_Travail demandé_.
1 - D'après l'extrait sur Windows et les processeurs non Intel, à quelle date la version « Windows RT » a-t-elle été lancée ?
2 - Recopiez le passage de l'extrait sur Windows et les processeurs non Intel compris entre « Même si les » et « mordait la queue ! », bornes incluses.

_Texte source_.
L’expérience n’a pas duré très longtemps devant le peu d’engouement des utilisateurs pour ces processeurs d’une part mais aussi et surtout par le manque cruel d’applications qui devaient bien entendu être spécifiquement compilées pour ces machines. Ainsi tous les éditeurs devaient non seulement créer une version pour processeur Windows NT sous Intel mais aussi pour Alpha, Mips ou PowerPC. Sans surprise ce fut la version Intel dites x86 qui fut la plus poplaire, car disposant de toutes les applications.

Même si les adaptations devaient être légères (une simple compilation avec les bonnes librairies) elle n’étaient pas ou peu réalisées car le marché adressé était beaucoup moins important. Même Microsoft n’était pas exemplaire, il a fallu attendre plusieurs années pour disposer de versions de mêmes niveaux de Microsoft Office sur tous ces processeurs… Résultat : les versions spécifiques de Windows pour processeur non Intel ne se déployaient pas par le manque d’applications supportant ces plateformes, et les développeurs ne créaient pas de versions spécifique pour ces même processeurs car il n’y avaient pas ou très peu d’utilisateurs : le serpent se mordait la queue !

Deuxième tentative

Il y a 5 ans, en octobre 2012, Microsoft tenta  une nouvelle fois de proposer son système Windows pour d’autres processeurs que ceux d’Intel (ou x86, compatibles avec ce dernier type AMD). Avec Windows 8, la version « Windows RT » fut lancée, elle proposait un fonctionnement sur plateforme ARM de Windows.

windowsRTLe succès se fit attendre pour les mêmes raisons : un catalogue applicatif extrêmement pauvre pour ne pas dire quasiment vide sur certaines catégories d’applications. En paralèlle, la promesse de Microsoft était de développer des applications pour PC ou tablette qui fonctionneraient également sur les Smartphones Windows Phone. Devant l’échec de Windows Phone (largement pour les mêmes raisons : le manque d’applications), la mayonnaise ne pris pas et le « Store Windows » resta anémique condamnant ainsi Windows RT qui n’était pas capable d’exécuter d’autres applications que celles présentes sur le magasin maison de Microsoft.

La troisième tentative sera-t-elle la bonne ?

La troisième tentative a été annoncée il y a 3 semaines lors du salon Computex 2017. Microsoft va proposer avec Windows 10 Fall Creators Update (prochaine version de Windows 10 prévue pour l’automne 2017) le support d’ARM en partenariat avec Qualcomm  pour la conception de PC sous Windows 10 ARM virtuellement toujours connectés, à la manière des smartphones.

_Matériel_.
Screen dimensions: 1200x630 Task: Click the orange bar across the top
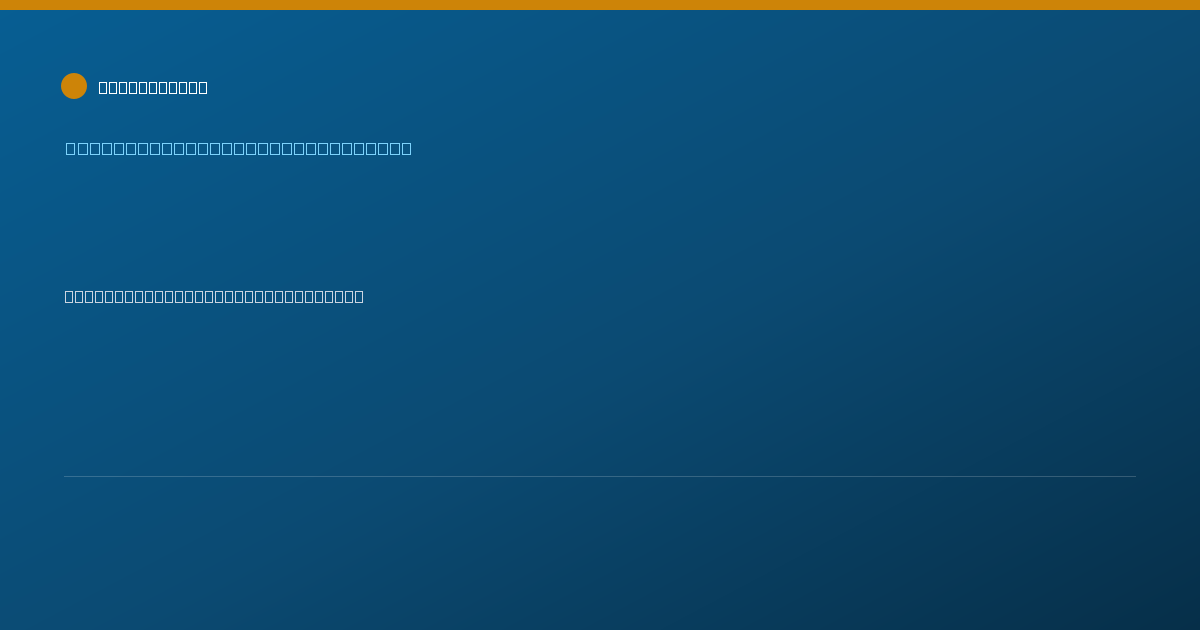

_Corrigé_.
1 - En octobre 2012, avec Windows 8.

2 -
Même si les adaptations devaient être légères (une simple compilation avec les bonnes librairies) elle n’étaient pas ou peu réalisées car le marché adressé était beaucoup moins important. Même Microsoft n’était pas exemplaire, il a fallu attendre plusieurs années pour disposer de versions de mêmes niveaux de Microsoft Office sur tous ces processeurs… Résultat : les versions spécifiques de Windows pour processeur non Intel ne se déployaient pas par le manque d’applications supportant ces plateformes, et les développeurs ne créaient pas de versions spécifique pour ces même processeurs car il n’y avaient pas ou très peu d’utilisateurs : le serpent se mordait la queue !